THE SHRILL VOICES OF THE SCOTTISH debate are more or less quiet now.  On a day nearer to the date of the Scottish referendum, one stumbled across this interesting nugget posted by Jonathan Davies in FTfm (Financial Times Fund Management, a supplement published every fortnight by the Financial Times of London) on the Library of Mistakes, a charitable venture launched by Russell Napier, a market historian and investment strategist and funded by finance houses.  The Library, situated at  Edinburgh, is said to provide a glimpse of financial history with particular emphasis on “glorious and inglorious failures” in the world of finance so that Scotsmen have an opportunity to “learn from the mistakes of their forefathers.”  Mr Napier hopes to set up more such libraries in other major investment centers around the world.

THE FINANCIAL WORLD SUFFERS from incredible short term memory.  When a problem surfaces, by and large, the penchant of policy makers is to find a short term fix rather than an enduring long term solution. Political correctness holds sway over all other imperatives. The world appears to have not yet learnt its lessons from the recent financial crises and there is limited consensus on what the right solutions should be as everyone has an axe to grind – be it the politician, the economist or the policy maker.  It is in this context that Russell Napier’s Library of Mistakes project assumes significance.

IN THE WORLD OF MEDICINE, AVIATION AND SHIPPING, doctors, pilots and masters have professional forums (some within the organizations they work for and others which are informal) where they share their  experiences related to mistakes – including “near misses” so that there is a sharp focus on avoiding similar errors in the future to the maximum extent possible resulting in   improved performance and efficiency.  In the world of sport too, the mistakes made by both the winning and losing teams are analysed threadbare in order to improve performance and efficiency.  Dr Atul Gawande went a step further and devised mandatory checklists for the medical world which he documented in his best seller The Checklist Manifesto.

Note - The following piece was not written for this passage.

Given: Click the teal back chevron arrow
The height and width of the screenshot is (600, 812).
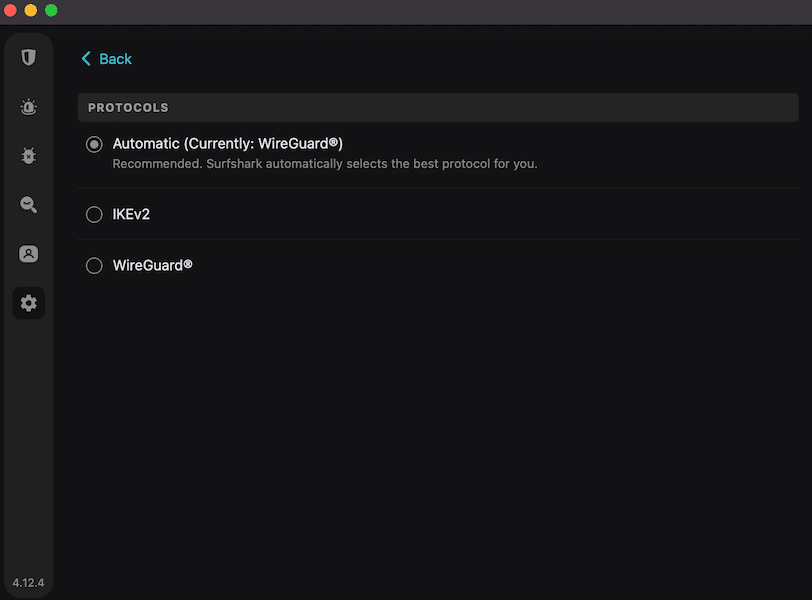Looking at the screenshot, I should click(86, 58).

ONE WONDERS IF THERE IS A PERSONAL early warning system or a mechanism that alerts us individually when we are about to repeat an error made in the past, lest these errors harden as habits. In school, errors made are sought to be remedied by what are commonly known as “impositions”.  These are didactic and may not be good enough. We need to remind ourselves that the price of failure goes up each time a mistake is repeated but historical memory is indeed in short supply.  Of course, mistakes will indeed occur and this per se is  not an end-of-the-world situation. The trick is to ensure how we avoid repeating them.